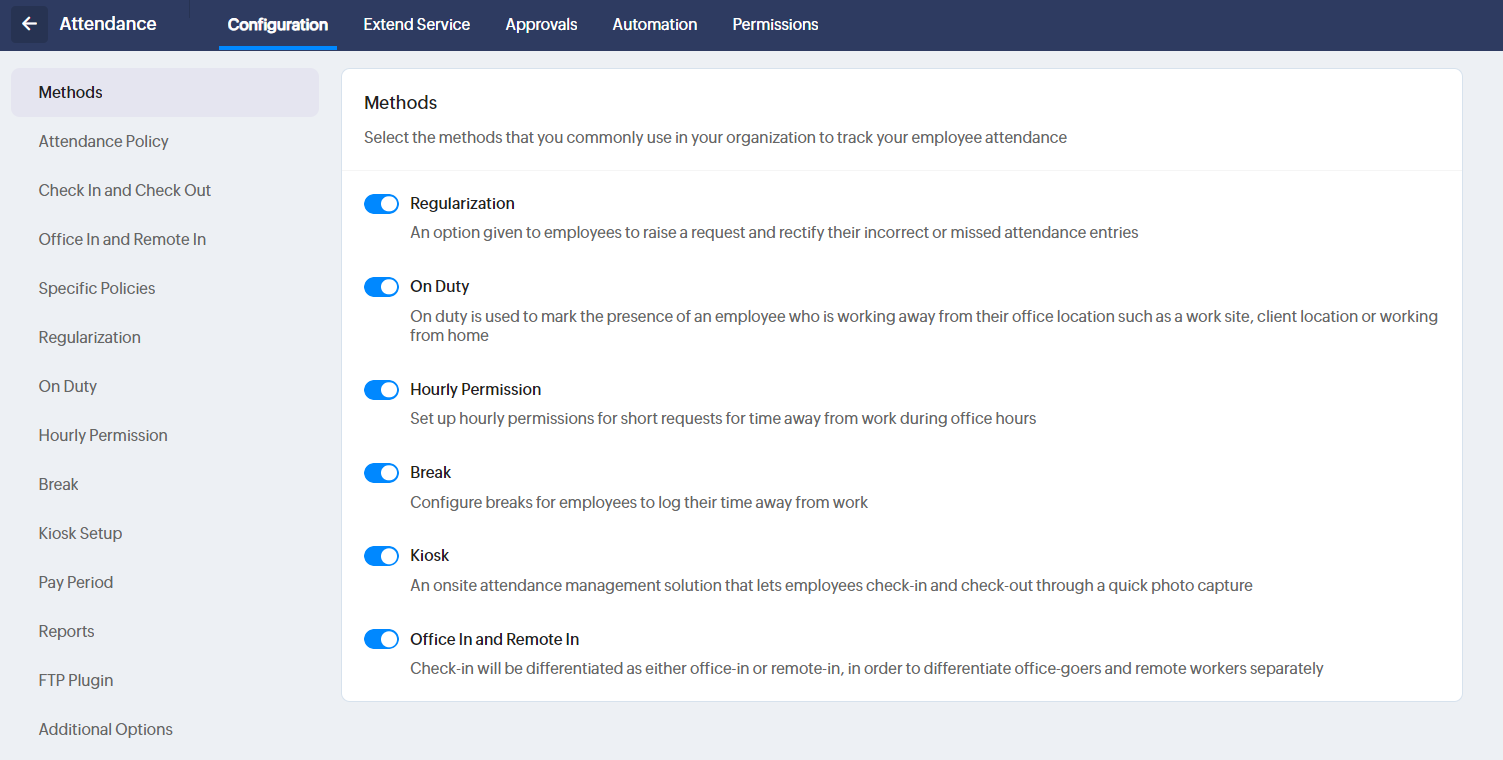1503x760 pixels.
Task: Turn off Hourly Permission toggle
Action: point(381,390)
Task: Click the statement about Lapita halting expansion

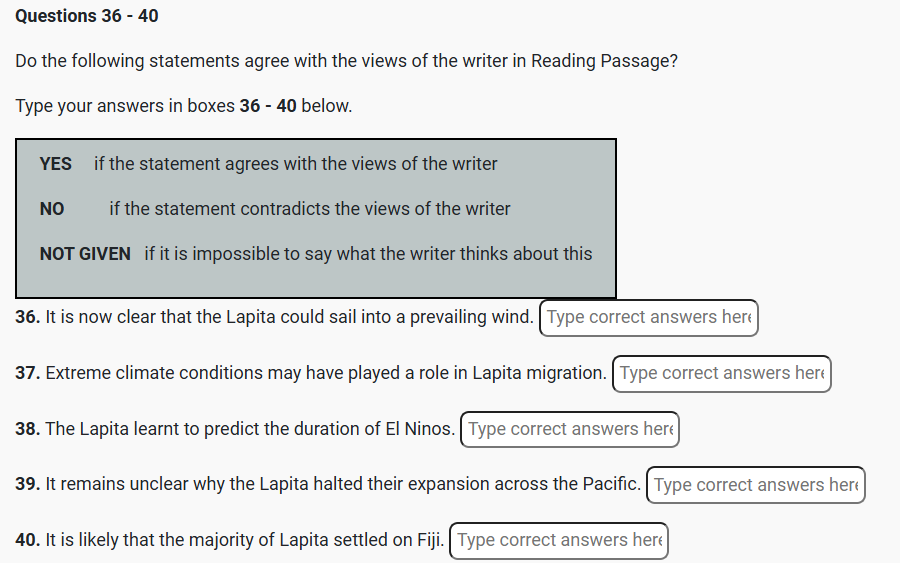Action: click(x=343, y=484)
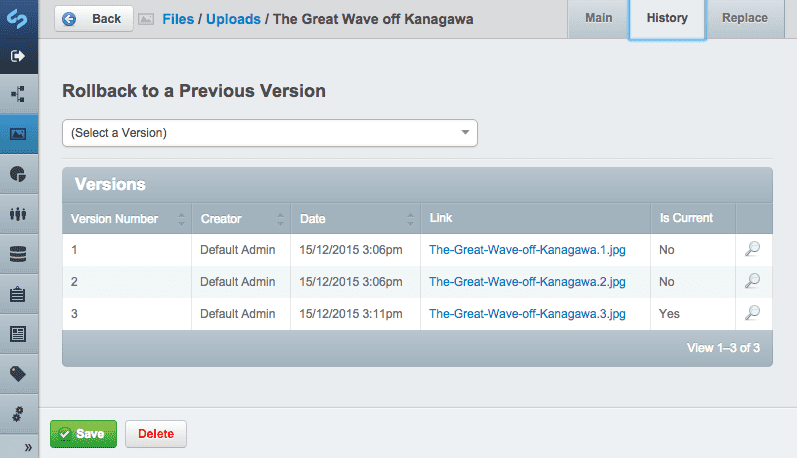Sort table by Version Number column
This screenshot has height=458, width=797.
click(x=127, y=219)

Goal of the exercise
Output the line containing "Task: Click the" and each line after it, through the end of the material, exactly as given. No pictures belong in the output.

Response to the task
Task: Click the statement about Lapita halting expansion

Action: click(x=343, y=484)
Sort table by Version Number column
This screenshot has height=458, width=797.
click(x=127, y=219)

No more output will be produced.